Kodo (Way of Fragrance) began as a set of incense-based games which were played by Heian court nobles during the 11th century. These games were documented in the iconic Japanese novel, The Tale of Genji.

In one such game, the players would take an odd number of censers, typically between 3 and 5, and put a burning fragrant material inside of them. However, one of the censers would have a different fragrant material, often something hard to obtain, or cherished. The censers were then passed around and the players would attempt to guess which one was different, or even what the material was.

Another way to play was to write notes regarding the fragrance on paper and then the players would compare their interpretations of the scent afterwards.

A third way to play was to burn a fragrant material from far away and use it’s aroma as inspiration for telling a story. This allowed the teller of the story to almost feel as if they were transported back to the location they were telling the story about.

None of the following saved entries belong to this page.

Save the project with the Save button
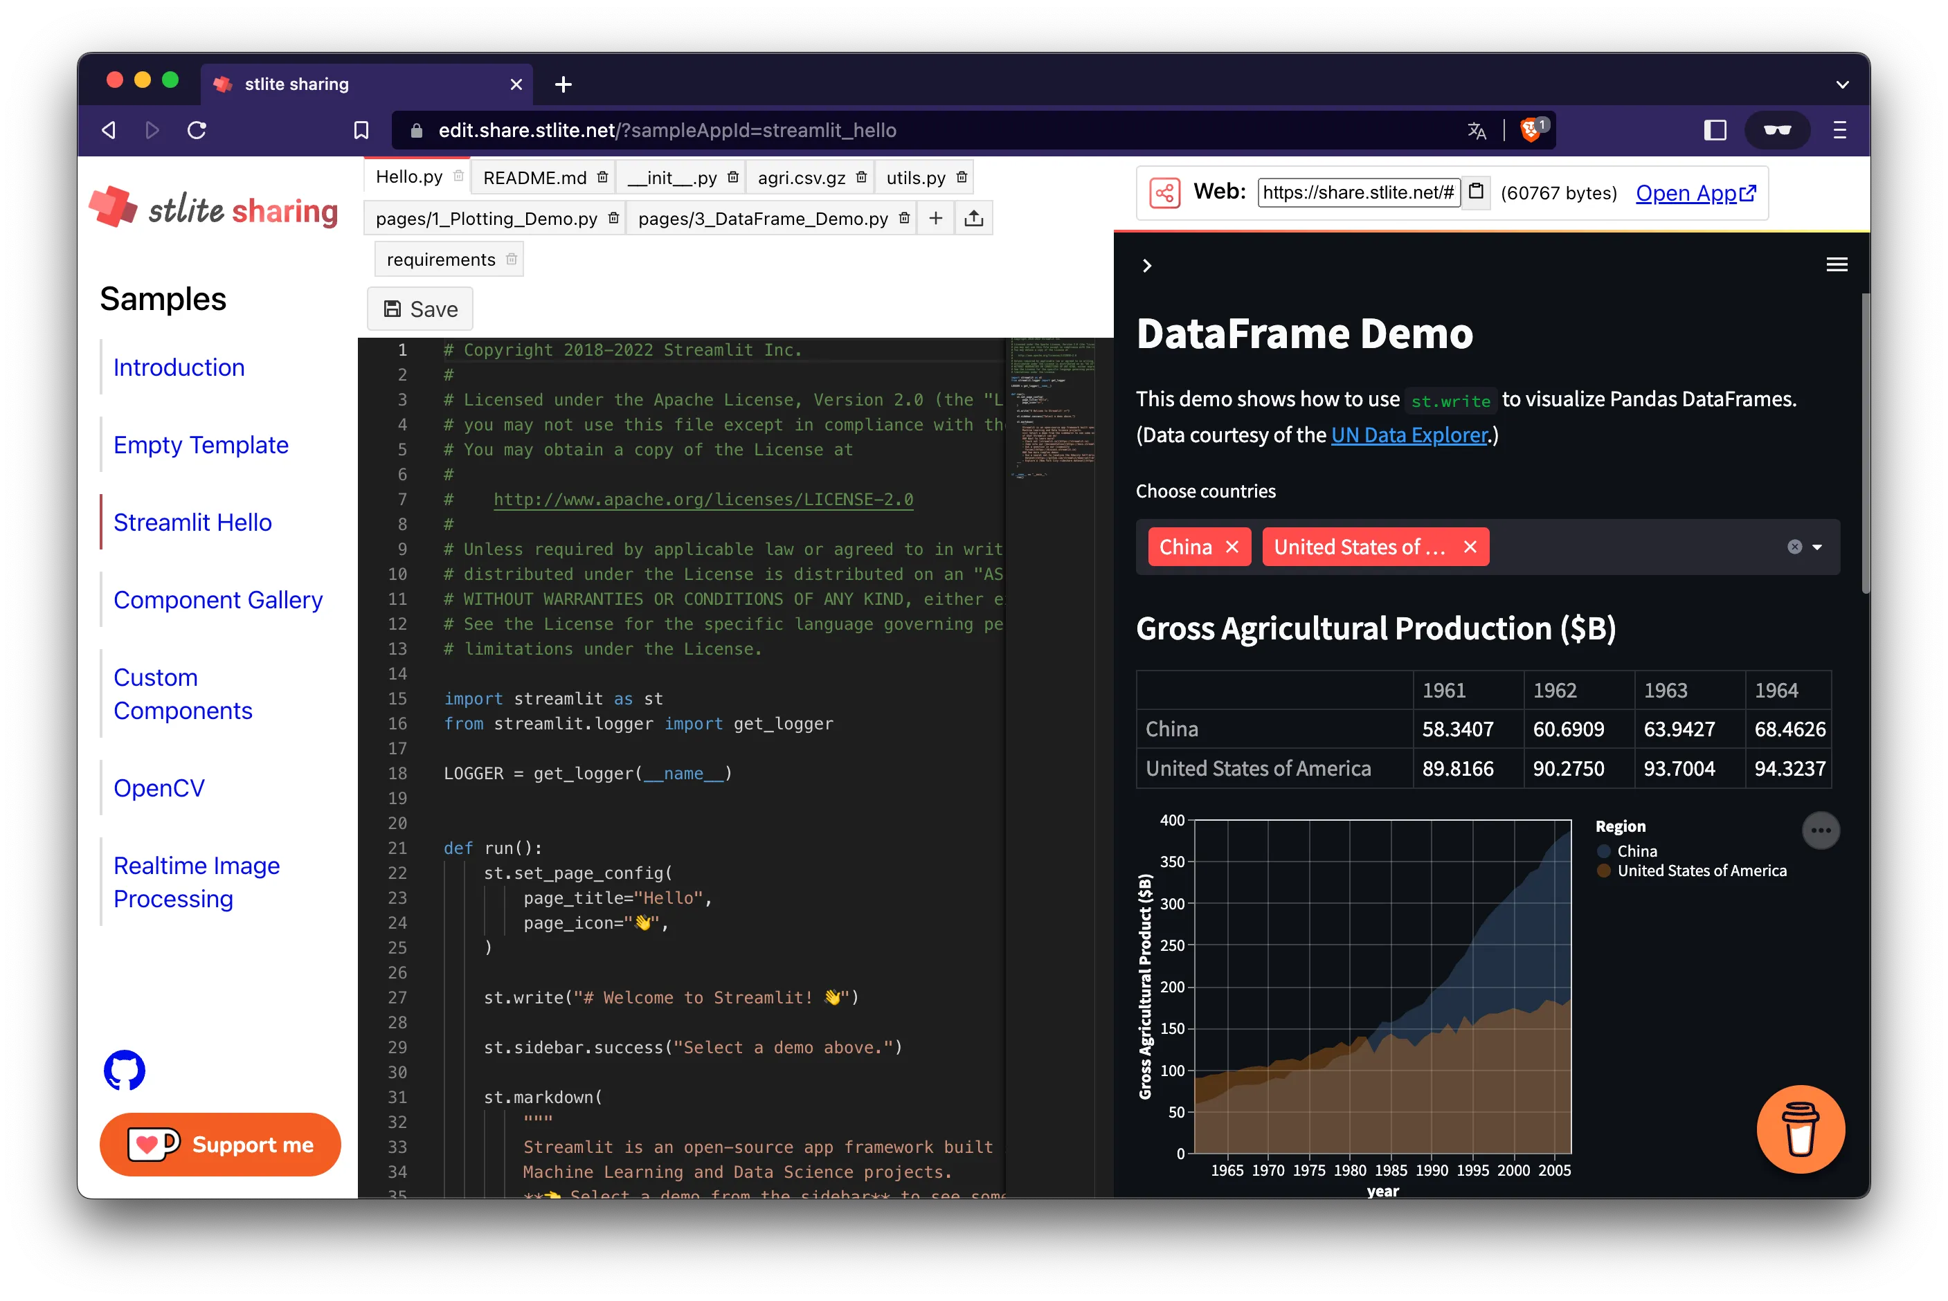The image size is (1948, 1301). pyautogui.click(x=419, y=308)
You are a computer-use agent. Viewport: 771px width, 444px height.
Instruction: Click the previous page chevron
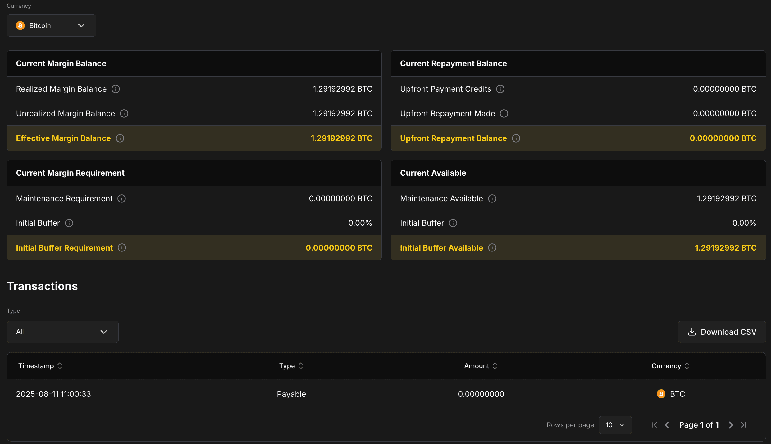667,425
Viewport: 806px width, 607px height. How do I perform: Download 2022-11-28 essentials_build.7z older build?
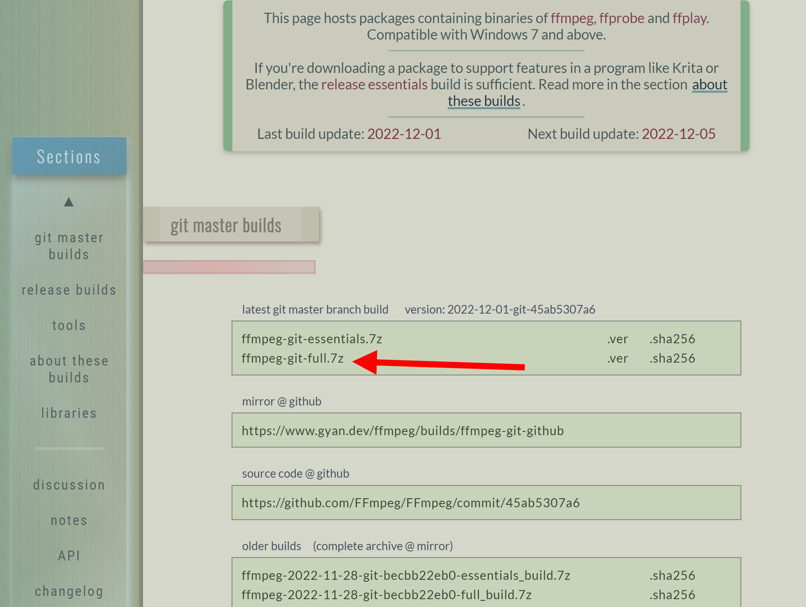(x=405, y=575)
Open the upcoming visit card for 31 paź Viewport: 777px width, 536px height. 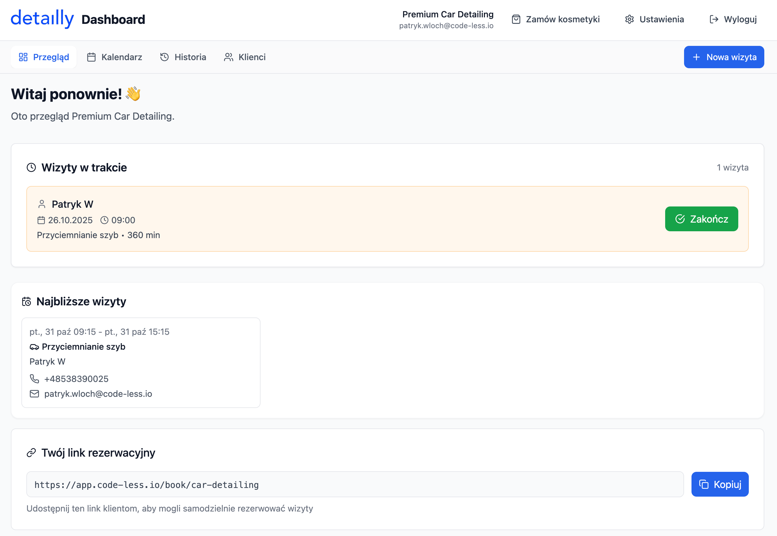141,363
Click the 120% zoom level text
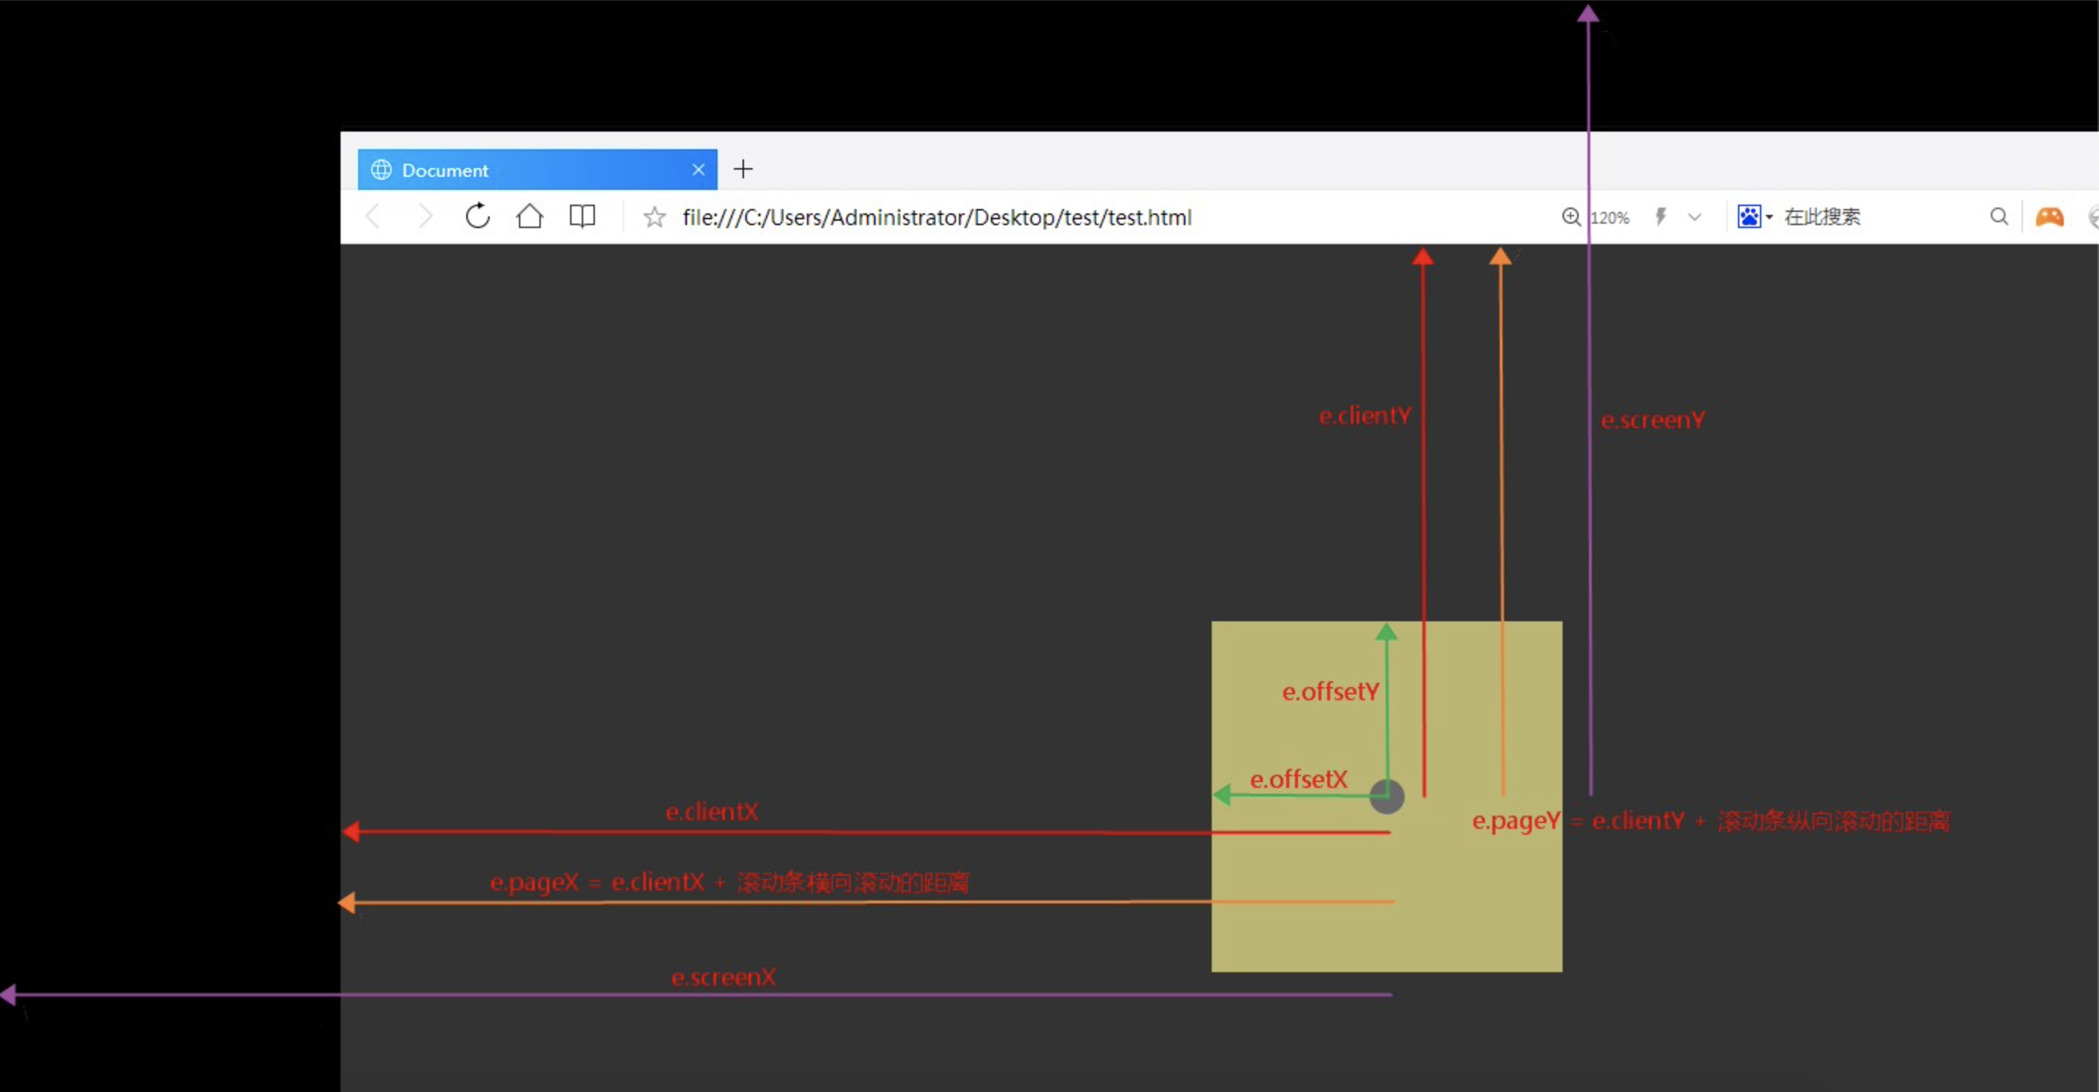The height and width of the screenshot is (1092, 2099). (x=1611, y=218)
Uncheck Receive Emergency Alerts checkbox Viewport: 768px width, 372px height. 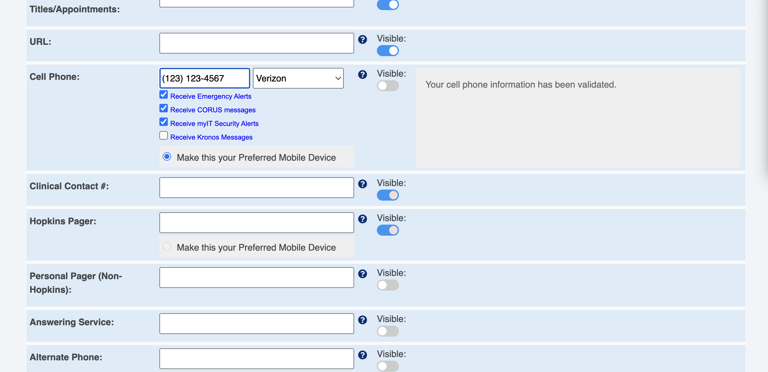pos(164,95)
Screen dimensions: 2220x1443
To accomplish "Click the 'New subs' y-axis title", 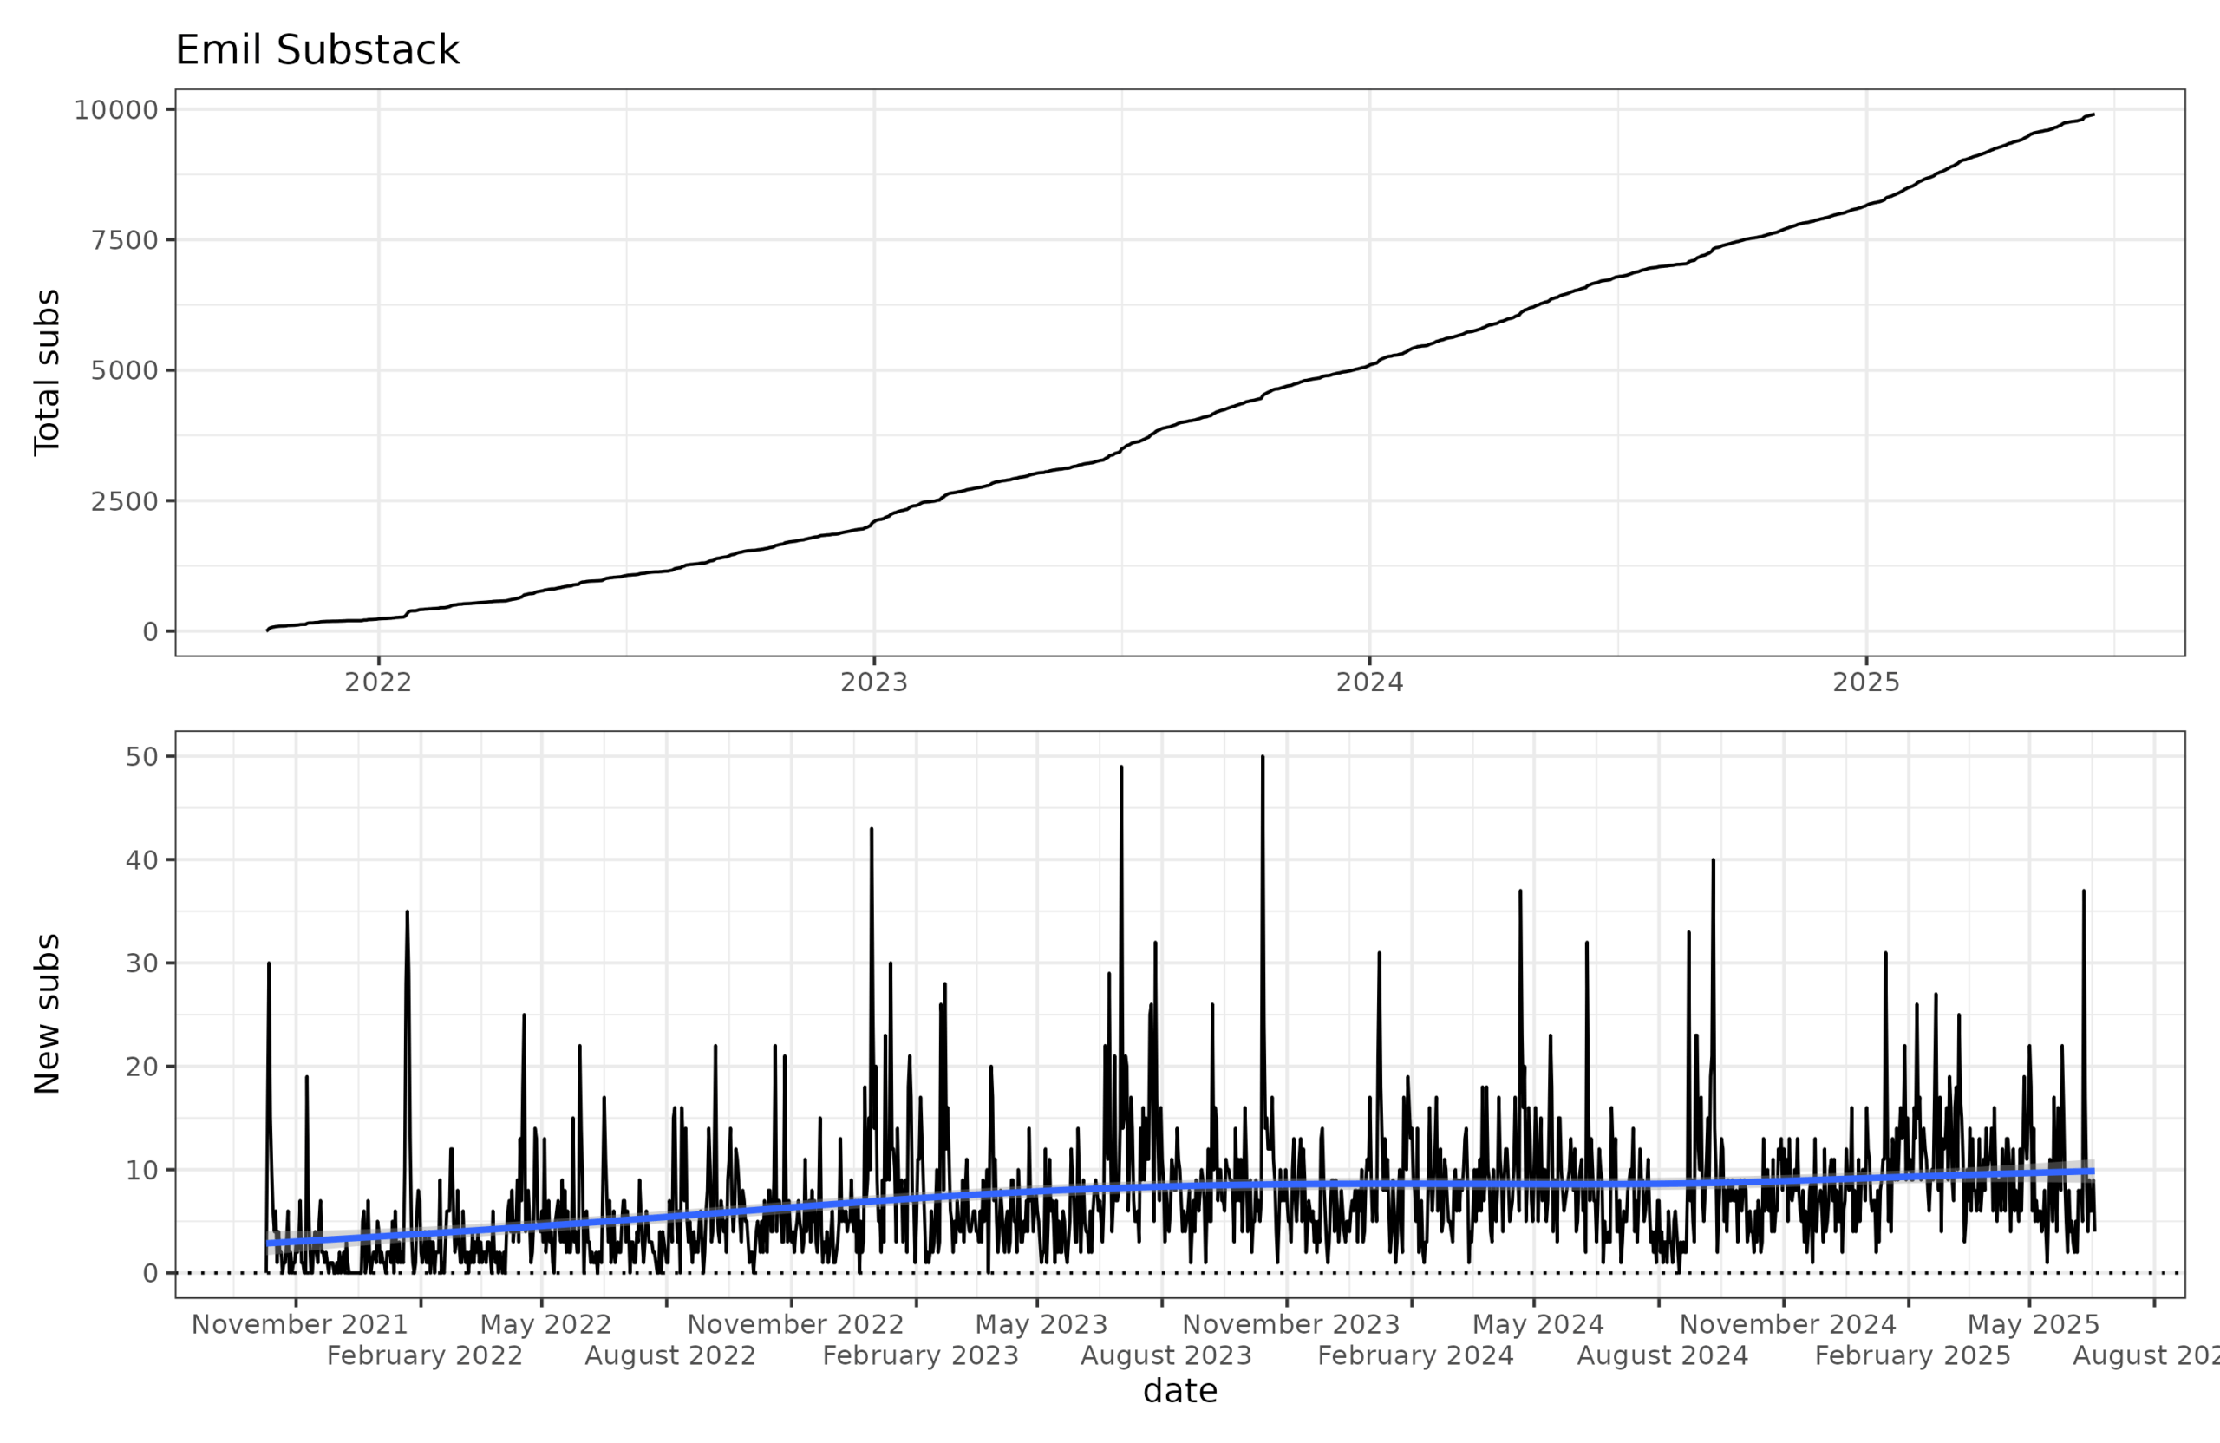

Despite the many games and rules, it’s important to note that kodo is about more than that. At its heart, it’s about monko (listening) to the fragrance.

It is believed that at some point during 1443 and 1490, Shogun Yoshimasa Ashikaga commanded his advisor Sanetaka Sanjoshini to create a list of incense games and ingredients used at the time. This list formed the foundation of traditional Kodo practice and allowed it to evolve from a simple set of games into something of real cultural significance.

Notably, Sanjoshini created the Rikkoku Gomi, which was a grading system allowing one to speak of the differences between agarwood scent profiles.

Kodo, together with Chado (tea ceremony) and Kado (flower arrangement) are collectively known as the Three Classical Japanese Arts of Refinement.

The Ten Virtues of Koh

A document of relation to Kodo is the Ten Virtues of Koh.

It was written by Zen Buddhist monks during the late 16th century and describes the inherent qualities of incense as perceived by Japanese people of the era.

This document continues to inspire kodo practitioners throughout the world and is a remaining legacy of feudal Japan.

感格鬼神: Sharpens the senses

清浄心身: Purifies the body and the spirit

能払汚穢: Eliminates pollutants

能覚睡眠: Awakens the spirit

静中成友: Heals loneliness

塵裏愉閑: Calms in turbulent times

多而不厭: Is not unpleasant, even in abundance

募而知足: Even in small amounts is sufficient

久蔵不朽: Does not break down after a very long time

常用無障: A common use is not harmful

Kodo in Modern Times

There are only two schools of Kodo which have managed to survive Japan’s complex and turbulent history. Collectively, these schools have managed to keep the ancient art of Kodo alive in the modern world.

The Shino-Ryu School

The Shino-Ryu school is the tradition of Soushin Shino, who was a samurai who studied the art of incense under the Shogun Yoshimasa Ashikaga. This is considered the Samurai Path, so to speak.

The Oie-Ryu School

The Oie-Ryu school is Sanetaka Sanjoshini’s legacy, a famous high-ranking court noble who was mentioned earlier in this article as one of the individuals entrusted by Shogun Yoshimasa Ashikaga to refine the rules of Kodo.